Source: Fixed-income asset class returns based on Barclays Benchmark Indices

European Platform Analysis: Bondora & Disposable Income

In March of this year, we discovered a European originator with publicly available data called isePankur and wrote a blog post based on that data.  In April, isePankur raised a significant round of capital and renamed itself Bondora.  Since our initial post, we have followed Bondora closely, been impressed with their growth, and admire their openness with data.  Similar to Prosper and Lending Club, Bondora publishes loan data on its website, allowing prospective investors (and the general public) to delve into the borrower attributes and performance of the loans on the platform.  We believe this transparency is great for the investment community.  Marketplace lending works because investors can make informed decisions about the types of loans that make sense for a given investment strategy. This can only be done effectively if there is data available to analyze. 

Given the richness of Bondora’s data, it is possible to run a multitude of analyses on the demographics and performance of loans on the platform.  In fact, Bondora collects certain borrower attributes (e.g. gender & martial status) that are never found on loan applications in the US.  While these are interesting, we felt it would be more relevant for our readership to compare an analysis that we've performed on Prosper and/or Lending Club with Bondora – we will use the disposable income analysis from March. 

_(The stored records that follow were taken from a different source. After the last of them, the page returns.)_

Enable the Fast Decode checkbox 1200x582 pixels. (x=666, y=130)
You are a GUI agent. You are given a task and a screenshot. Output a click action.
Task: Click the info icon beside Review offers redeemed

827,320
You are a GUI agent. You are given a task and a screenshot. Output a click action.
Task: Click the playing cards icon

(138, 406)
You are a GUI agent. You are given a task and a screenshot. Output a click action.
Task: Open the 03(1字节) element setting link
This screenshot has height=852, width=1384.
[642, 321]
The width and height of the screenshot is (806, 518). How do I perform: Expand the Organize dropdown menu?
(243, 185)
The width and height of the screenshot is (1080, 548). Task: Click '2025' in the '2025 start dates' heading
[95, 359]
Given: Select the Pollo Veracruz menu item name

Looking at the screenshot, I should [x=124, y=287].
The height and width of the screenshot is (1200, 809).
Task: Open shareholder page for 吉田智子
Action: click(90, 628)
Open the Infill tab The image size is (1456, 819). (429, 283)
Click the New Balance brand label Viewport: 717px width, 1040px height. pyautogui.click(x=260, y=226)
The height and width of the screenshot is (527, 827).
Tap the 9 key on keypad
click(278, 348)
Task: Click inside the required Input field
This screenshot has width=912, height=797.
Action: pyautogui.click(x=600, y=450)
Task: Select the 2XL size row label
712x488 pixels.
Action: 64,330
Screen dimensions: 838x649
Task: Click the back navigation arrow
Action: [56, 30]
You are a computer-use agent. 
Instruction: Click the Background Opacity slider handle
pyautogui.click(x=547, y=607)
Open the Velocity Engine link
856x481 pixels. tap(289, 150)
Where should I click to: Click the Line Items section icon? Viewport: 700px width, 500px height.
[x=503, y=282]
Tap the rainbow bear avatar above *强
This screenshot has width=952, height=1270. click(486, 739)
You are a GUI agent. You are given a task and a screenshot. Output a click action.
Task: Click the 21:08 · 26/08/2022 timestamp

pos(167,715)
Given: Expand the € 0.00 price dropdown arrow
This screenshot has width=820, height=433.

First, we’ll take a look at the debt amount provided in the data.  This represents the debt payments the borrower is already committed to making each month prior to applying for this loan.  We see that the payment ranges from ~€200 to ~€650.  The number seems to have increased over time, which (from the lower graph) appears to be from introducing the new geographies (Finland, in particular).

Next, we look at the annual income distribution.  Based on researching the data, the income provided is monthly.  Once annualized, we see that the average income for borrowers on Bondora is around ~€15K.

Diving deeper into the distribution, we look at it by country and credit grade.  This gives us a bit more insight on the income distribution and how Bondora assigns credit groups (analogous to Prosper and Lending Club’s credit grades).  Finland appears to have higher income cutoffs for entry onto the platform.  It is also clear that income is an input into assignment of credit group.

Now that we have an understanding of the monthly debt and income of the borrowers, we can analyze the monthly disposable income.  Bondora calculates this in the same way we did when we analyzed this for Prosper - taking the monthly income and subtracting the monthly debt payments.  Below is the distribution.

The distribution of disposable income by country and credit group shows a more distinct picture than the monthly income distribution.  Disposable income is clearly a large driver to determining credit group.

Next, we look at the default rates by disposable income band.  Unlike Prosper, we do not see the same clear pattern when assessing the default rates (in this case defined as 30+ days past due) versus monthly disposable income.  Monthly disposable income, as calculated here, does not appear to impact the default rate.  This could be because disposable income is such a large factor in underwriting and pricing (as seen in above graphs) that it no longer provides any further insight in analyzing the loans once they are on the platform and funded by investors.

In conclusion, when we did this analysis on Prosper’s data, it was clear that monthly disposable income was a predictor of risk on those loans.  As the disposable income increases, the likelihood of default decreases.  This makes sense, as it would be easier for a borrower with more money every month to make a payment on time.  With Bondora, we don’t see the same pattern.  There are many possible reasons for this, including that Bondora clearly uses this metric in their decision making.  It is possible that the loans that Bondora chooses to make available to investors from borrowers with lower monthly disposable income have passed other credit criteria that make them lower risk in other ways.  Given the richness of Bondora’s data, we will continue to review it and write about it in future posts to answer these questions and others.